No dia da operação, 24 de maio, circularam imagens e vídeos feitos por moradores mostrando corpos jogados por policiais em matagais e locais de difícil acesso. “Estamos na Vila Cruzeiro depois de mais uma chacina no Rio. Tivemos acesso ao corpo de um rapaz com marcas de facadas. Quem o matou esfregou um pó branco (provavelmente cocaína) em seu rosto. Não sei se ele era bandido, mas quem o matou com esse grau de perversão com certeza é”, denunciou Rodrigo Mondego, da Comissão de Direitos Humanos da OAB/RJ.
“Alvos são sempre os negros das favelas”
O racismo presente em nossa sociedade se expressa com força na ação das polícias contra o povo pobre. Somente em 2020, segundo dados da Rede de Observatórios da Segurança, 1.245 pessoas foram mortas em ações policiais. Desse total, 86% eram pessoas negras. “Esses números do RJ se explicam muito por conta do comportamento da polícia. A gente tem um cenário que não tem paralelo com nenhum outro estado do país. A polícia do Rio mata muito”, afirmou Pablo Nunes, coordenador do estudo batizado de Pele alvo: a cor da violência policial.
De acordo com o levantamento, o Rio de Janeiro é o estado que mais mata pessoas negras em ações policiais, com 939 registros entre os 1.092 mortos que tiveram a cor/raça informada. Para o pesquisador, o componente racial na violência da polícia nas favelas do Rio é reforçado pela política de segurança pública de sucessivos governos estaduais. “Os negros estão mais representados entre o total de pessoas mortas do que na população geral. Isso evidencia uma estrutura brasileira de reprodução do racismo e de certa aceitação dessas mortes por meio da sociedade”, acredita.
Para Guilherme Pimentel, ouvidor da Defensoria Pública do Rio, “os alvos são sempre os mesmos: os negros das favelas. Há naturalização da violência e da brutalidade contra essas pessoas, como se não fossem dignas de vida”, critica.
Letalidade policial não diminui violência
Apesar do apoio do governo e dos grandes meios de comunicação da burguesia à violência policial e à repressão contra o povo, já está provado que essa política não leva à diminuição da criminalidade. Ao contrário.
Levantamento feito pelo Ministério Público do RJ, em 2019, mostrou, entre outras coisas, que a letalidade policial não provoca redução de homicídios e roubos e que confrontos aumentam risco de matar inocentes e afetar serviços públicos.

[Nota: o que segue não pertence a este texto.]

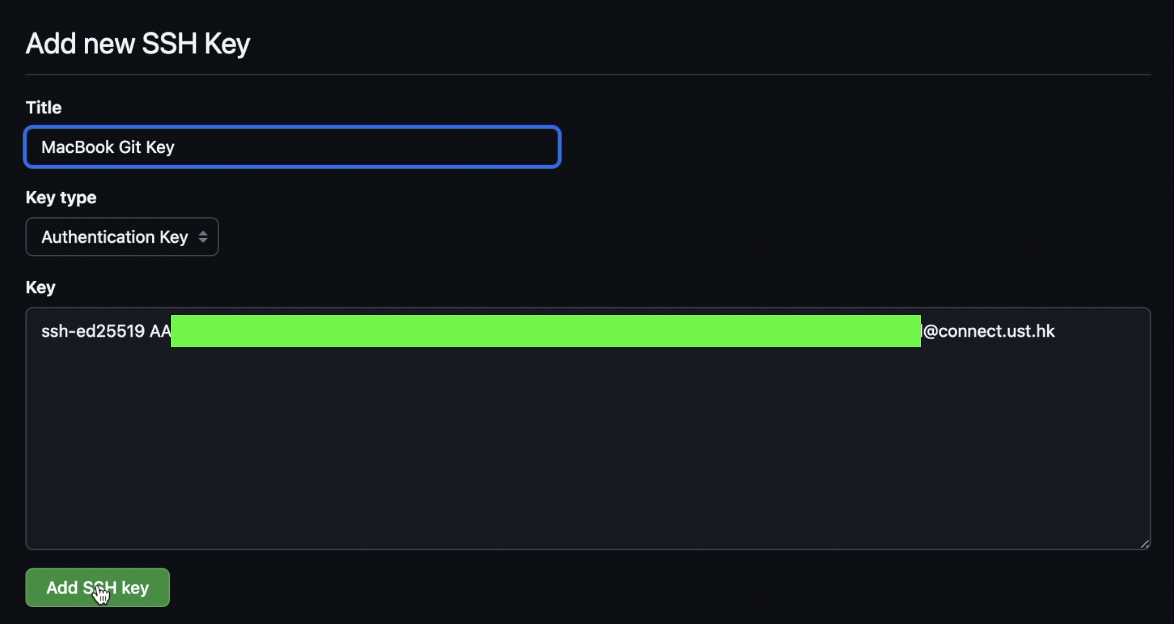Click the @connect.ust.hk email suffix in the key
Screen dimensions: 1174x624
click(988, 331)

Sem dúvida, se houvesse outra forma de combate à violência e ao crime organizado no Rio de Janeiro, mais inteligente e focada na preservação da vida e na defesa dos direitos humanos, certamente mortes como as de Ágatha Félix, João Pedro, Kathlen Romeu, Maria Eduarda e tantas outras teriam sido evitadas.
Porém, o que existe hoje é uma política institucionalizada de violência e racismo contra os trabalhadores, a juventude negra e o povo pobre. Essa política atende aos interesses das classes ricas e dos verdadeiros senhores do crime, que não estão nas favelas, mas nos bairros nobres, nos condomínios de luxo e nos espaços de poder do Estado.
Cabe ao povo organizado pôr fim à violência policial, ao genocídio da juventude negra e à exploração dos patrões. Somente um governo que seja expressão do poder popular e do socialismo, que coloque a economia e todas as riquezas do país sob controle da classe trabalhadora porá um ponto final a esse verdadeiro genocídio contra os moradores das periferias brasileiras.